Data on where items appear
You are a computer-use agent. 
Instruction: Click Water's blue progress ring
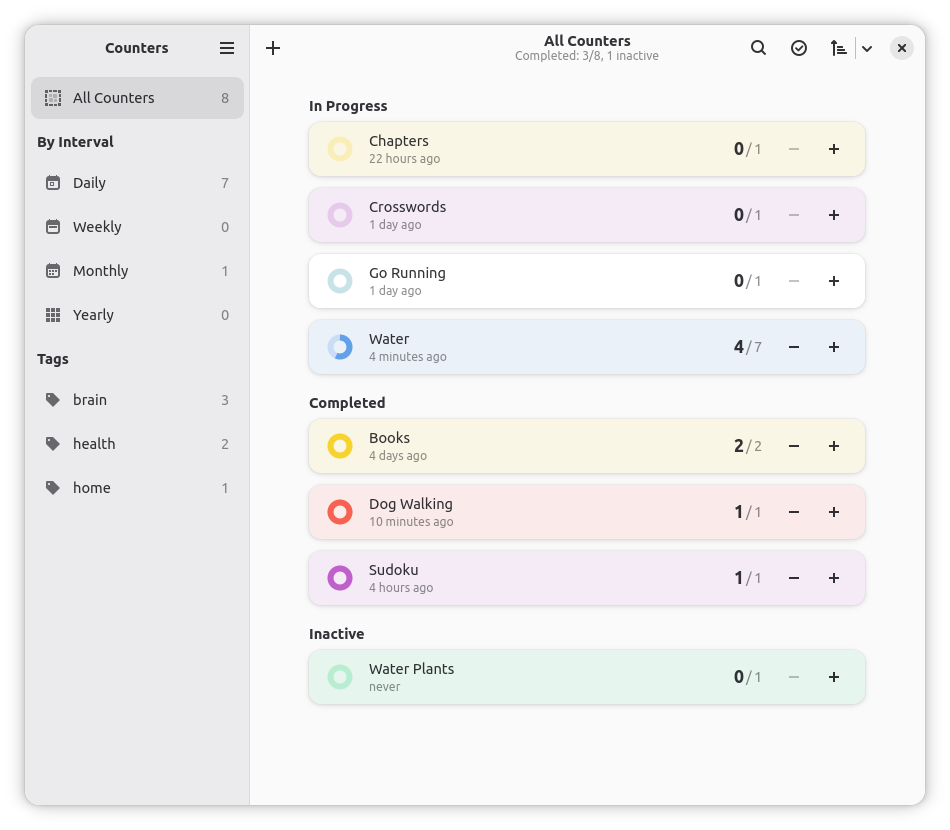coord(340,347)

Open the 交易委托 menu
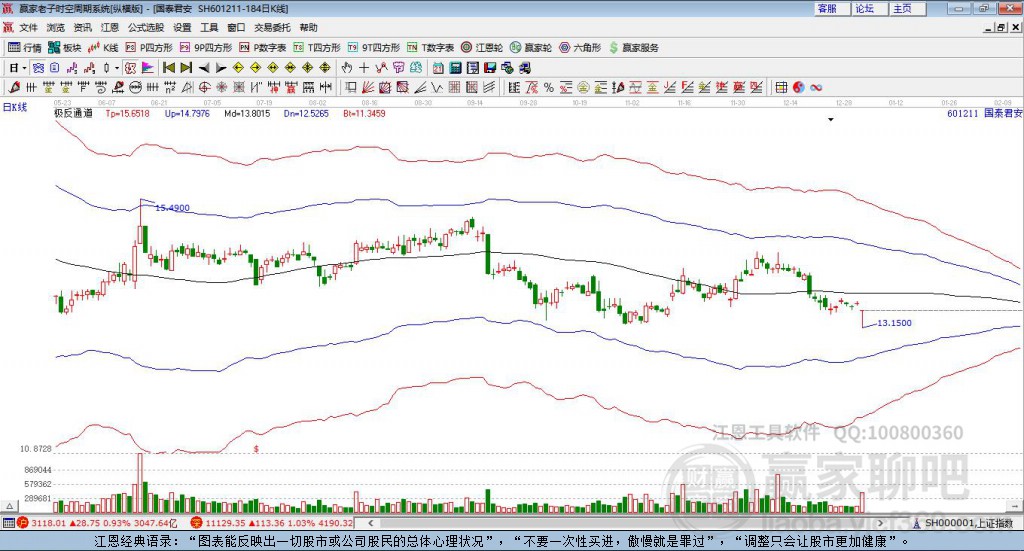point(271,28)
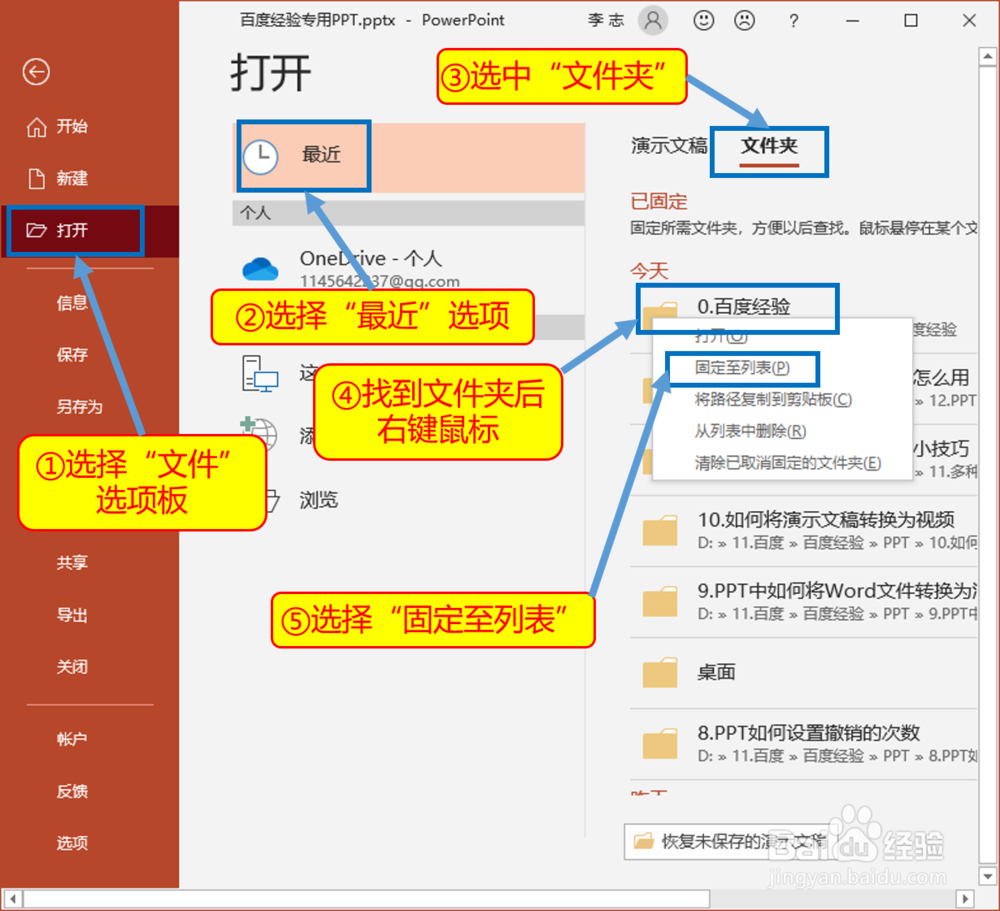The height and width of the screenshot is (911, 1000).
Task: Click the help question mark icon
Action: pos(793,20)
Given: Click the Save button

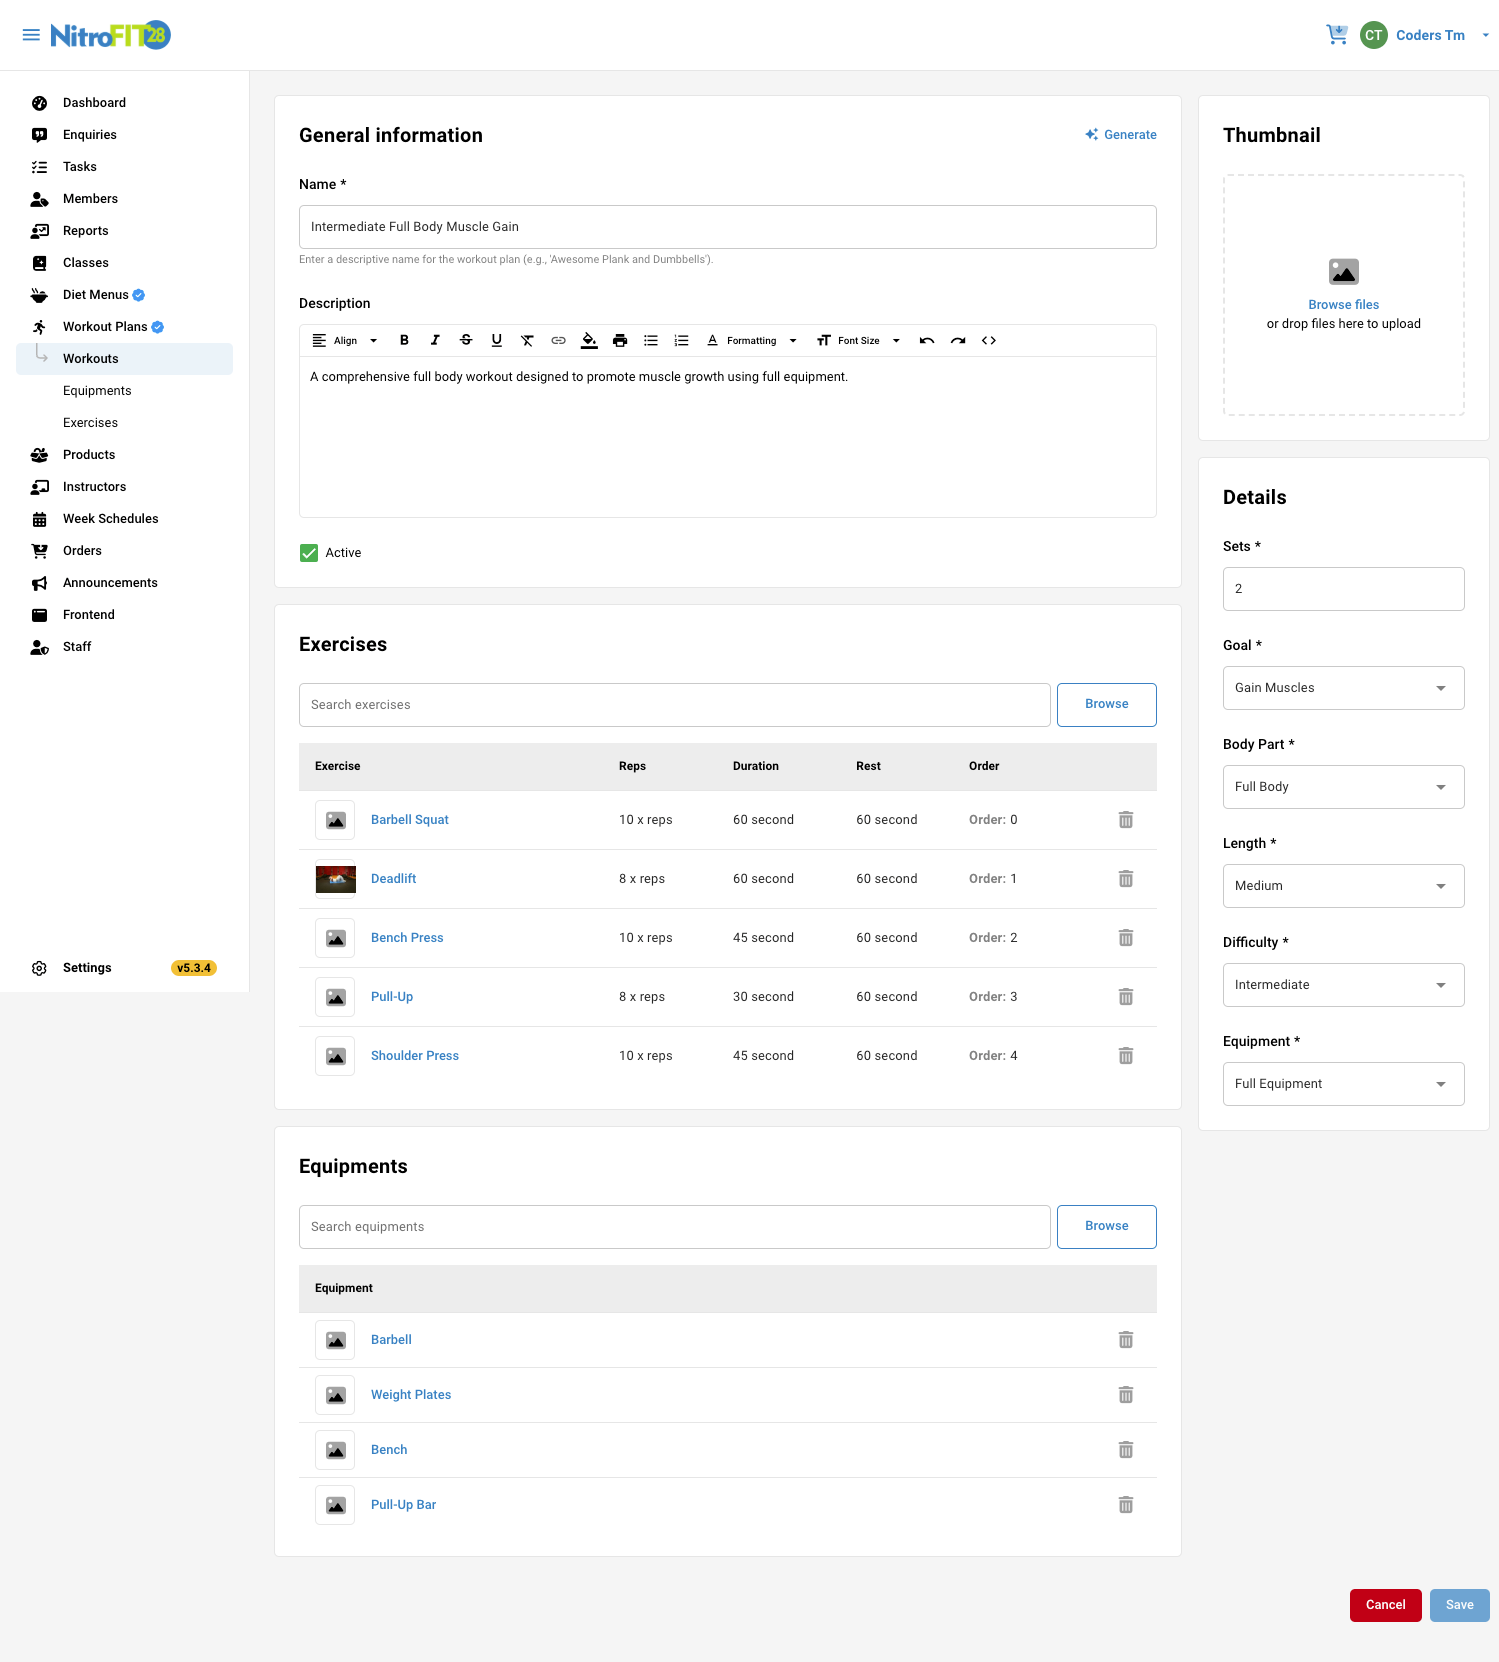Looking at the screenshot, I should [x=1459, y=1605].
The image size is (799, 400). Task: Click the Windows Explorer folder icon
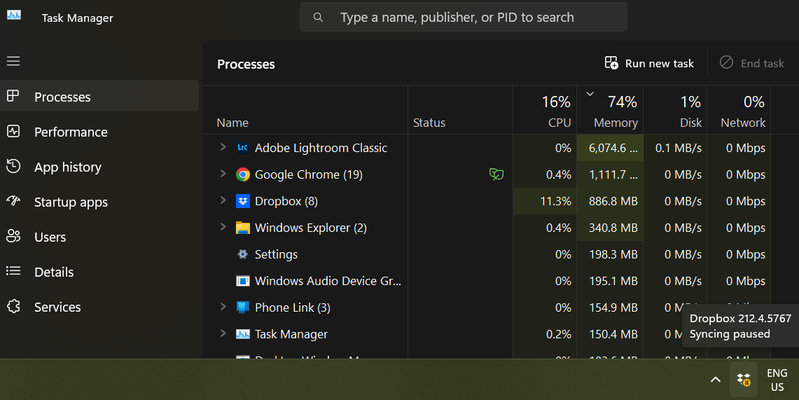click(x=242, y=228)
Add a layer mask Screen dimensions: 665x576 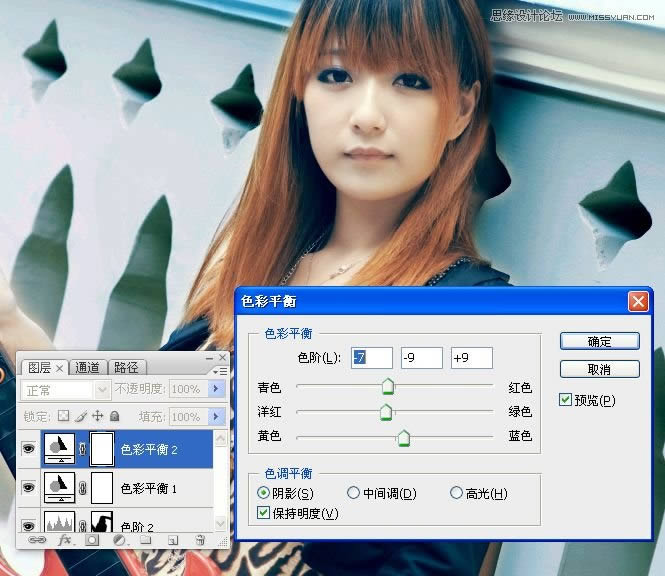pos(92,540)
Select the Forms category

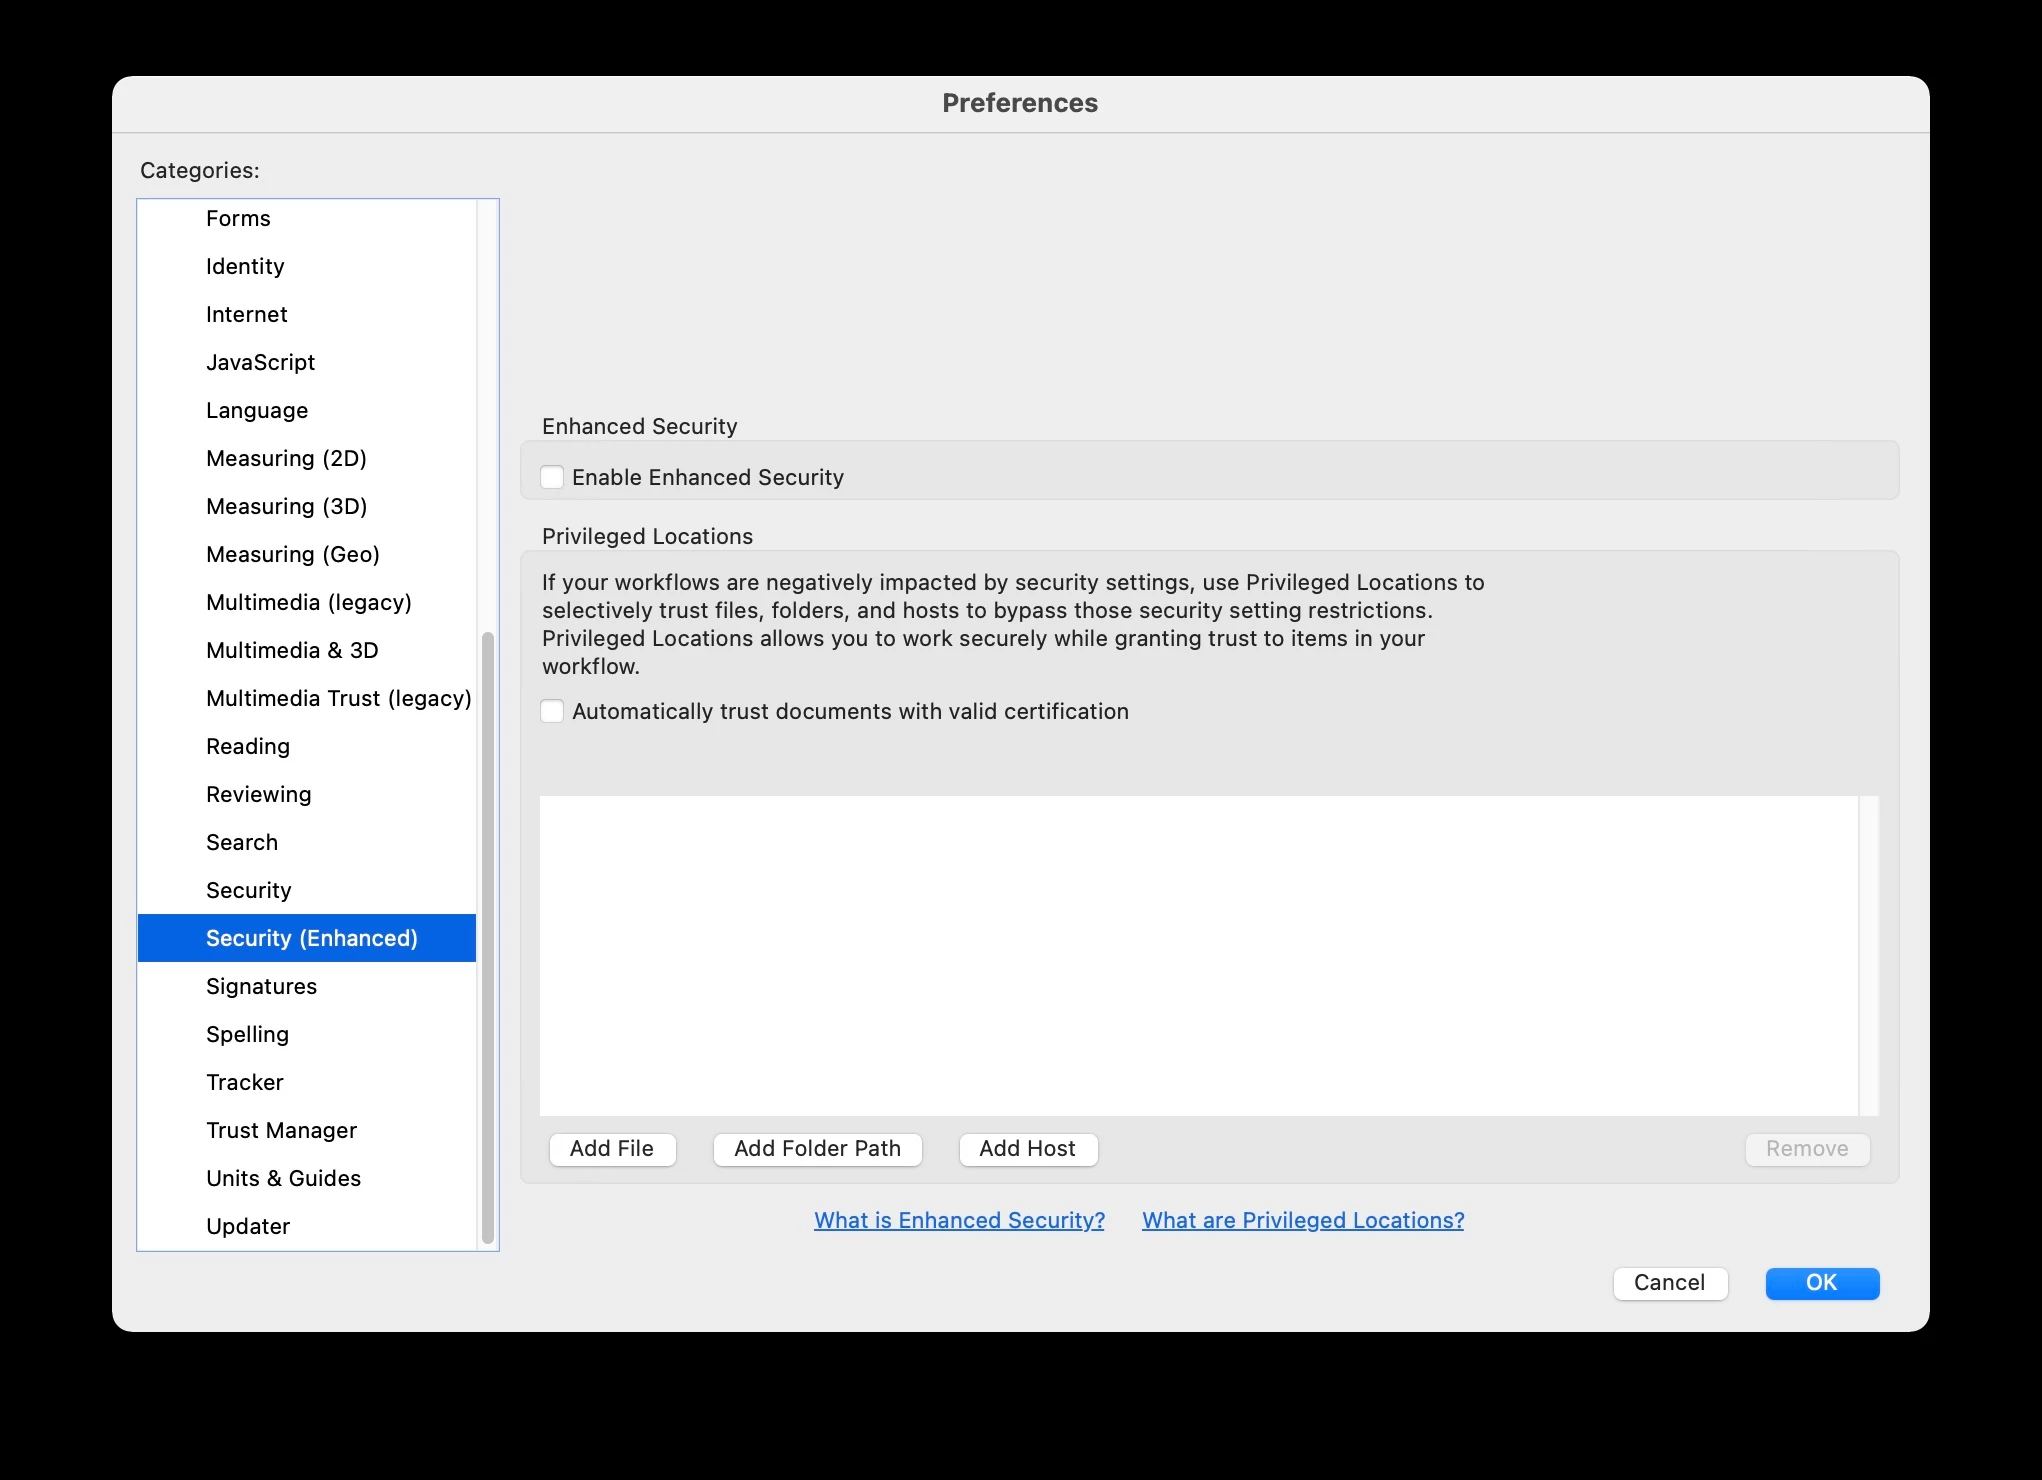point(238,218)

• **What you need to do**
Write out the data as a numbered list, from the start of the data through the line containing "Action: pos(793,20)", skipping blank lines. Leave out the pictures.

• **Written response**
1. You are a computer-use agent. 
2. Instruction: Click Water's blue progress ring
3. coord(340,347)
4. Open the 交易委托 menu
5. point(271,28)
6. The height and width of the screenshot is (911, 1000).
7. Task: Click the help question mark icon
8. Action: pos(793,20)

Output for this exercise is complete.